On the Road tra Emirati ed Oman – Prima tappa: Dubai

Io e Miki a metà gennaio abbiamo prenotato un volo Rojal Jordan con scalo ad Amman e destinazione Dubai; da qui con auto a noleggio ci siamo diretti in Musandam; tornati a Dubai, con il bus di linea abbiamo raggiunto Muscat. Infine, con una 4×4 a noleggio abbiamo intrapreso un giro tra monti e deserto.

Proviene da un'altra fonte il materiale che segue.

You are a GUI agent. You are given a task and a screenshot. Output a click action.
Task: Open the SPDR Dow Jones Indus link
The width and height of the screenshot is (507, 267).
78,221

Dopo una giornata di viaggio tra i cieli del Medio Oriente, dopo aver visto per la prima volta in vita mia i pozzi di petrolio brillare tra il nero del mare del Golfo Persico e dopo  un’interminabile fila al controllo passaporti, crolliamo sul letto del nostro spartanissimo hotel di Deira, la vecchia Dubai.

Qui negli Emirati siamo tre ore avanti rispetto al nostro fuso orario, per cui dormiamo si e no 5 ore ed alle 10 siamo pronti per iniziare ad esplorare la città.

Prima di tutto una bella colazione a base di thè e pane tostato per me ed una serie di salsine con pane arabo per Miki. Ho provato a chiedere qualcosa di dolce, ma il ragazzo desolato mi ha proposto solo questo.

Prendiamo la metro ad Union Square e già dall’interno della stazione ci rendiamo conto a che livello di ricchezza e di avanguardia sono questi Emirati!

Il treno, dopo un breve tratto sotterraneo esce all’aria aperta per volare letteralmente  tra i grattacieli e ci conduce dal quartiere storico di Deira alla stratosferica down town fino all’incredibile Mall of Emirates.

È interessante osservare la città dalla metro, ci si rende conto della sua grandezza e si cominciano a riconoscerne i profili. Il grattacielo più alto del mondo svetta tra tutti gli altri, ma down town è un immenso cantiere di palazzi incompiuti.

Il Mall of Emirates è quanto di più americano possa esistere al di fuori degli States e la famosissima pista da sci è affollata da grandi e piccini.

Con una camminata di 20 minuti raggiungiamo il Burj el Arab, la vela spiegata sul Mar Arabico simbolo della città e lussuosissimo hotel a 6 stelle,  per osservarlo da vicino e fare qualche foto. L’Atlantis, una specie di acquario/ delfinario, lo vediamo da lontano: un mostro, al pari del suo gemello nelle Bahamas!

Torniamo a Deira, la Dubai che più mi piace, quella del Creek, il canale che divide in due la città , con le caratteristiche imbarcazioni ed i porticcioli gremiti di turisti e mercanti; quella dei suq, con oro e spezie, quella dei localini all’aperto che vendono falafel e kebap.

Alle 20 ci rechiamo a ritirare la nostra auto e poi  ci fermiamo a mangiare in un ristorante a Rigga: il cameriere ci porta in una saletta riservata alle famiglie ed alle donne; nella sala principale sono ammessi solo gli uomini. Ci mangiamo pesce con patate e torniamo dritti in hotel, prossima tappa: Oman!